Public Employees Retirement Association
Information Technology Audit
Financial Audit Division Report 08-18
Released August 14, 2008
The Public Employees Retirement Association (PERA) generally had adequate controls to protect the integrity, confidentiality, and availability of its computer systems and business data. However, the department had six weaknesses related to internal control over some significant aspects of its operations. We highlight the findings below.
- Prior Finding Partially Resolved: PERA did not design and implement an overall security management framework.
- PERA did not have adequate controls to ensure computer users’ access was appropriate on an ongoing basis, and it did not adequately restrict access to some computer systems and data.
- Prior Finding Partially Resolved: PERA did not develop comprehensive security monitoring procedures.
- PERA did not follow adequate change management procedures.
- PERA had not segmented its internal private network to improve security over its computer systems and data.
- PERA has not fully tested its continuity of operations plan, developed continuity training, or selected adequate facilities to recover computer operations.
Audit Objectives and Scope
Our audit objectives were to answer the following questions:
- Did PERA have adequate controls to protect the integrity, confidentiality, and availability of its computer systems and business data?
- Did the organization resolve prior audit findings from Financial Audit Division Report 02-62?

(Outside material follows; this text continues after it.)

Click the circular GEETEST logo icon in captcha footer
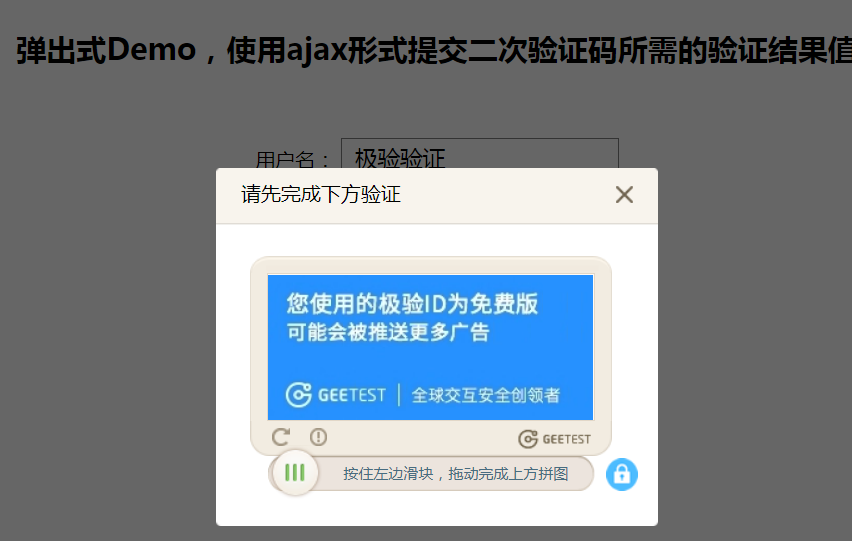Viewport: 852px width, 541px height. pyautogui.click(x=528, y=439)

We assessed PERA security controls as of April 2008.
PERA administers four public employee retirement plans: the Public Employees Retirement Plan, Police and Fire Plan, Correctional Plan, and the Defined Contribution Plan. Employees and their employers contribute to these plans during their working years and obtain benefits upon retirement, disability, or termination of employment. At June 30, 2007, the retirement association reported that its pension funds had $19.5 billion in net assets. Fiscal year 2007 retirement contributions and payments to beneficiaries were $693.2 million and $1.1 billion, respectively.